The study below was published recently. It is very powerful study because of its high number of patients and as it is registry data it is very powerful at tracking true outcomes. Many studies may indicate excellent outcomes but often patients may be lost to follow up leading bias in the interpretation of the results. Registry evidence like that below tracks those patients no mater who does their revision surgery giving it excellent follow-up which can be a problem in many studies as mentioned
In this study looking at over 14,000 ACL surgeries it shows as you can see in the blue box at the bottom that Patellar Tendon ACLs have a revision (repeat surgery for failure) rate of 0.7% at 2 years. The remaining categories are all Hamstring grafts with various methods of fixation. Some have a revision rate as high as 5.5% or greater than 7 times the patellar tendon failure rate at 2 years. You can see this represented in the graph where the black line is the failure rate over time of patellar tendon grafts and the colour lines are different hamstring graft combinations.

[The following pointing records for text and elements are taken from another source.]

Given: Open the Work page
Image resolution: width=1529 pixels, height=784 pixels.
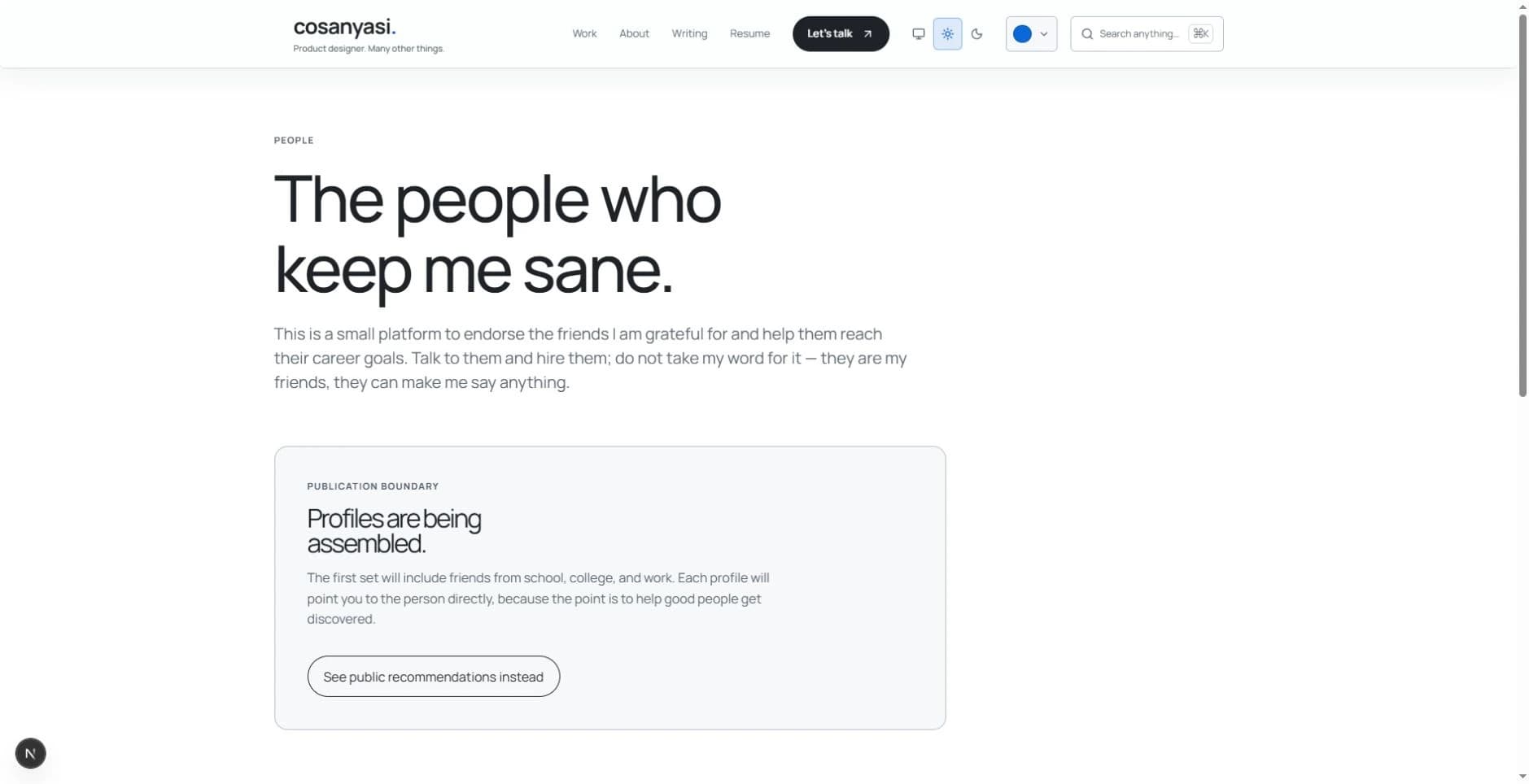Looking at the screenshot, I should click(x=584, y=33).
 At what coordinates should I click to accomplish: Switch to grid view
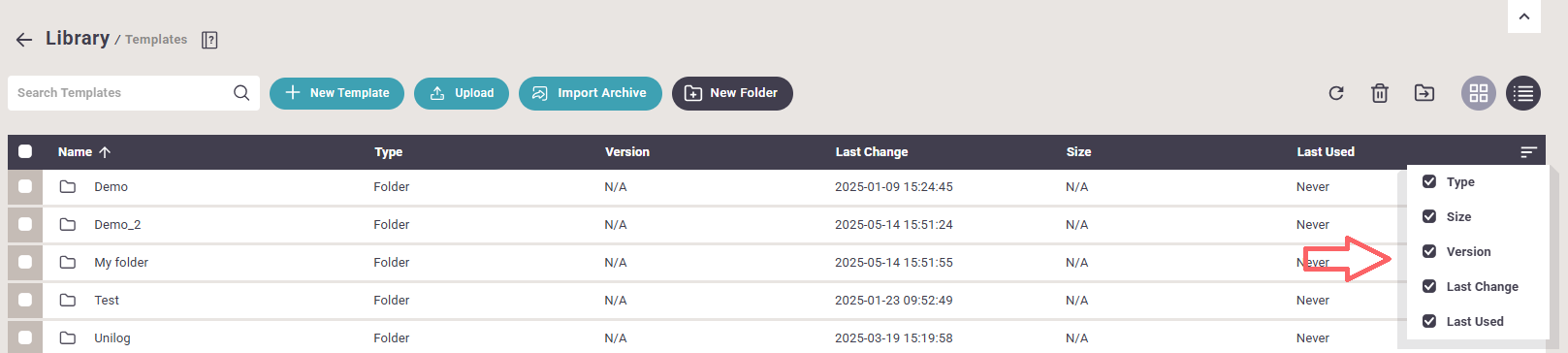point(1479,93)
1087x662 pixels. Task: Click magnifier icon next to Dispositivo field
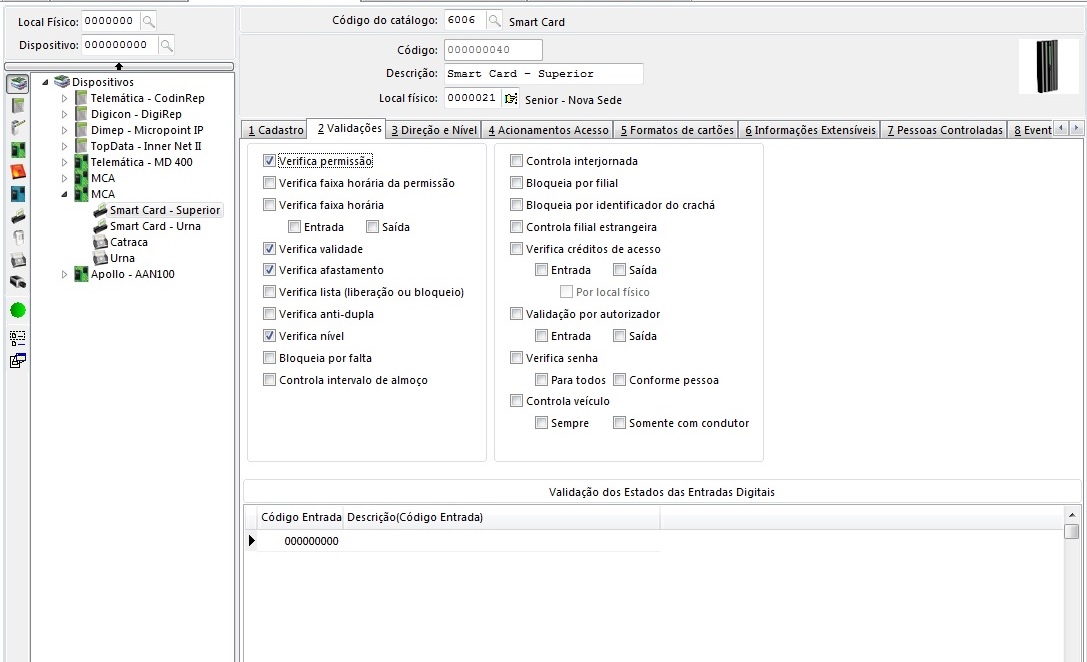[x=166, y=45]
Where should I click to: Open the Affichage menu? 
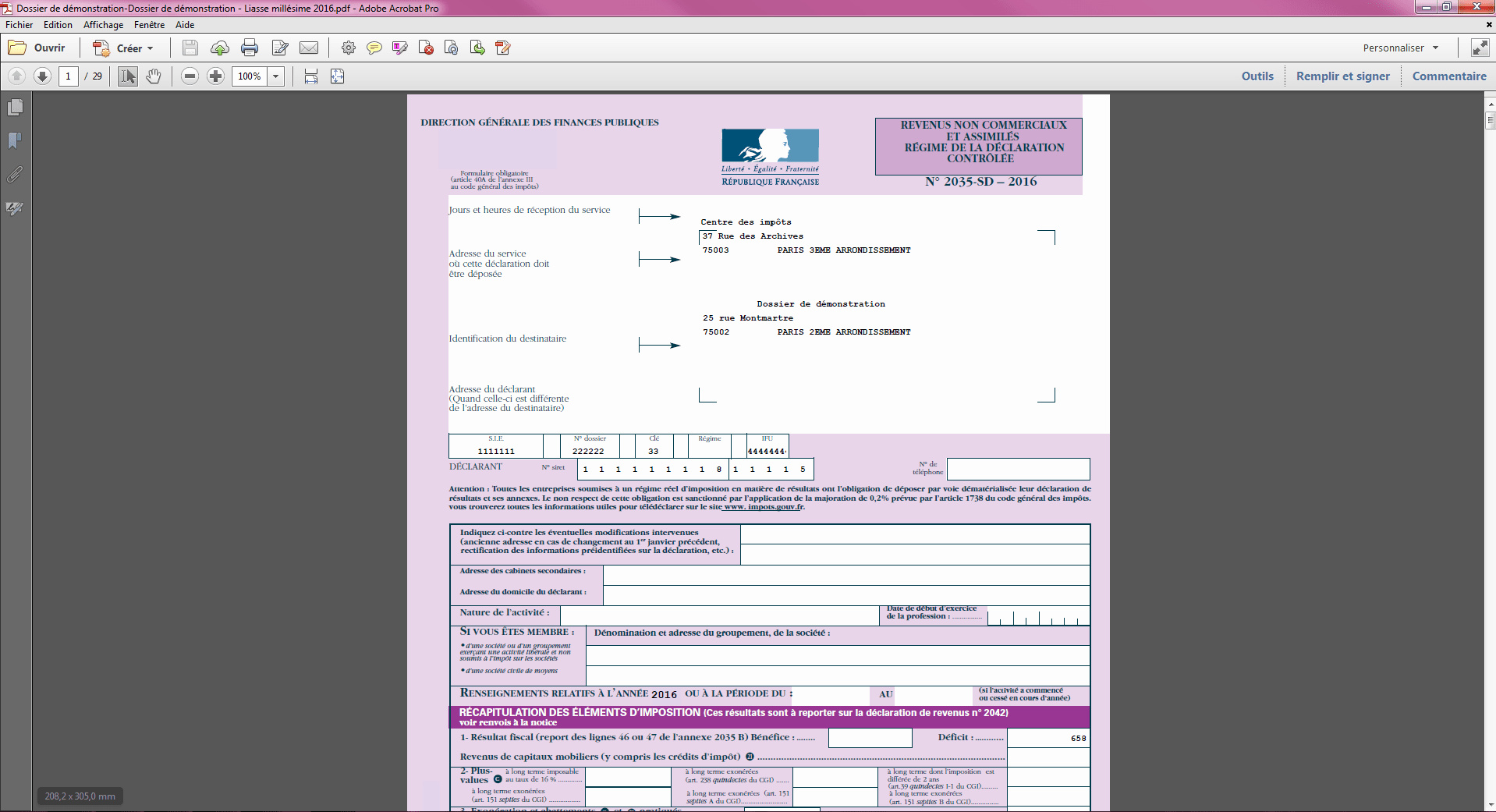103,25
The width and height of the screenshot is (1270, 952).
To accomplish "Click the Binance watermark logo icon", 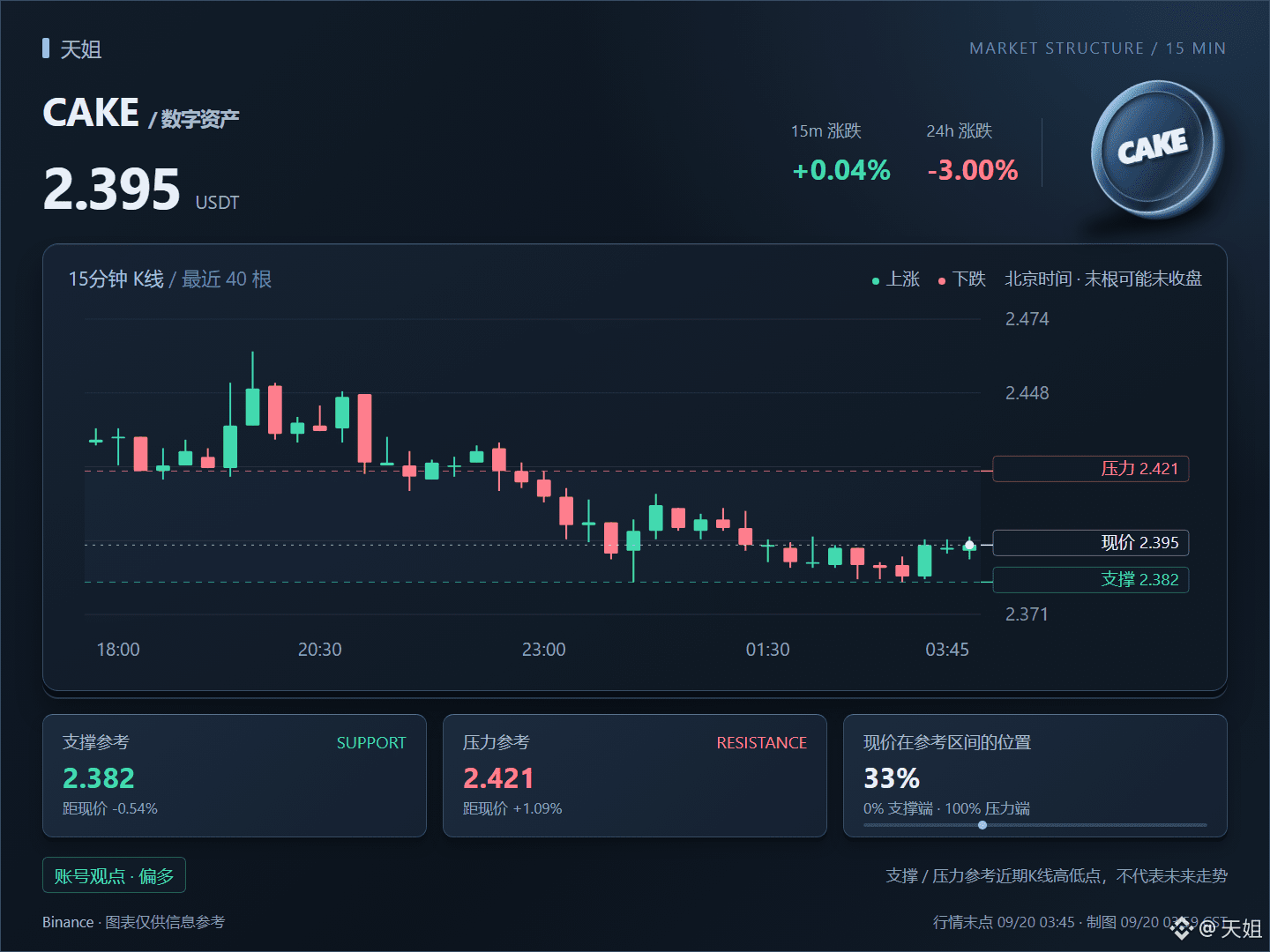I will 1182,927.
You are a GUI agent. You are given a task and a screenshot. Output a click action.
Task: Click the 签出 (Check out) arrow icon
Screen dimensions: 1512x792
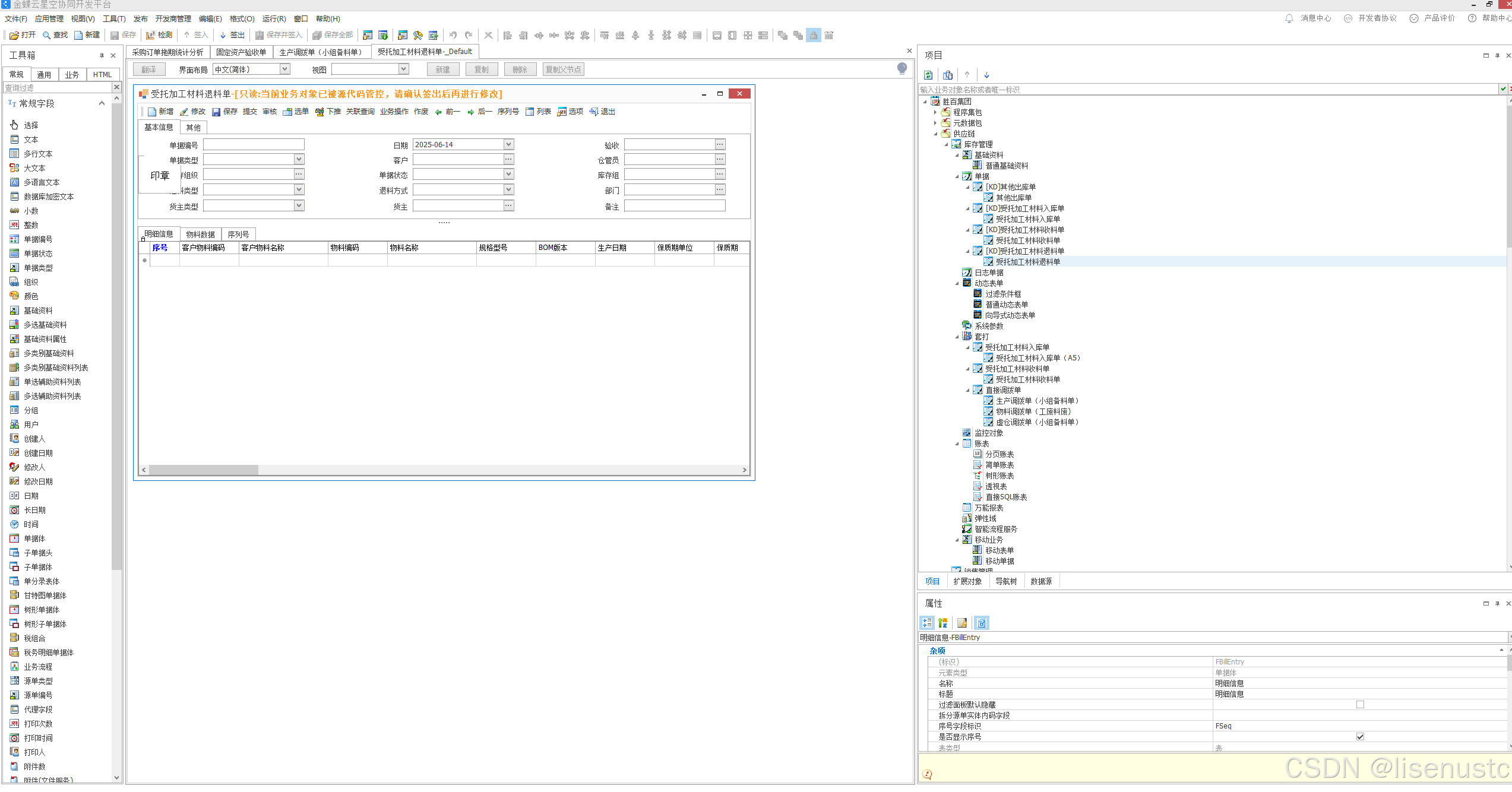click(223, 36)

This is the reason Shane prefers to use BTB (Patellar tendon) grafts for his ACL reconstructions.
For those of you interested in statistics because often they can be interpreted different ways, the P value in the bottom left of the diagram indicates how significant the finding is. Any value under 0.05 is said to be scientifically significant and as a doctor you should consider the result of this evidence. In this case the P values are mostly below 0.001 meaning they are extremely significant.